Neurol Res. 2025 Nov 23:1-14. doi: 10.1080/01616412.2025.2592857. Online ahead of print.

ABSTRACT

BACKGROUND: To evaluate the efficacy and safety of adjunctive middle meningeal artery embolization (MMAE) versus standard care alone in symptomatic, non-emergent chronic subdural hematoma (CSDH) based on randomized trials data.

METHODS: A systematic search (inception – Nov 2024) identified eligible RCTs. Quality was assessed with the Cochrane Risk of Bias tool. Pooled analysis compared recurrence, progression, or surgical rescue at 90 or 180 days between adjunctive MMAE and control. MMAE-related serious adverse events (SAEs) were pooled as logit-transformed proportions with Clopper-Pearson intervals and mRS changes were pooled using binomial variance in R (v4.1.2).

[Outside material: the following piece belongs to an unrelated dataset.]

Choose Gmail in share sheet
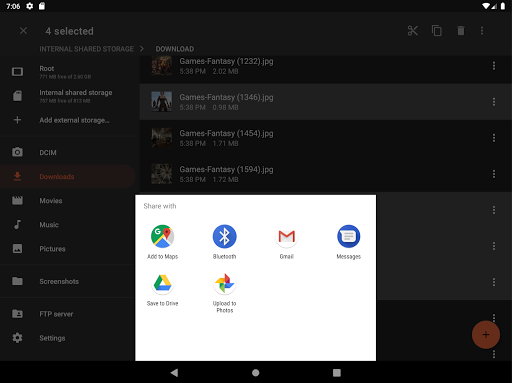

RESULTS: 3 RCTs (EMBOLISE, STEM, MAGIC-MT) with 1432 patients (MMAE :706 [49.30%], Control :726 [50.70%]) met our inclusion criteria. Mean age was 72.50 ± 10.90 years , and 1104 patients (82.70%) were male . Common symptoms included headache (61.10%) . Antithrombotic use was 23.0% and 50.80% of hematomas were left-sided. Mean hematoma volume was 156.23 mm3 and thickness was 21.3 mm . The risk of recurrence, progression, or surgical rescue was lower with MMAE (RR = 0.50, 95% CI: 0.37-0.69). No difference was seen in all-cause mortality (RR = 1.01, 95% CI: 0.09-10.95) or stroke (RR = 1.07, 95% CI: 0.28-4.13). SAEs related to MMAE were 3% (95% CI:0.00-0.31). Baseline mRS (0-2) was similar between groups (MMAE:0.97, 95% CI:0.08-1.00; Control:0.97, 95% CI:0.06-1.00) and remained comparable at 90 days (MMAE:0.83, 95% CI:0.61-0.94; Control:0.82, 95% CI:0.68-0.91).

CONCLUSIONS: Adjunctive MMAE reduces the risk of recurrence, hematoma progression, or the need for surgical rescue compared to standard care, without increasing all-cause mortality or stroke, while achieving comparable functional outcomes (mRS 0-2) at 90 days.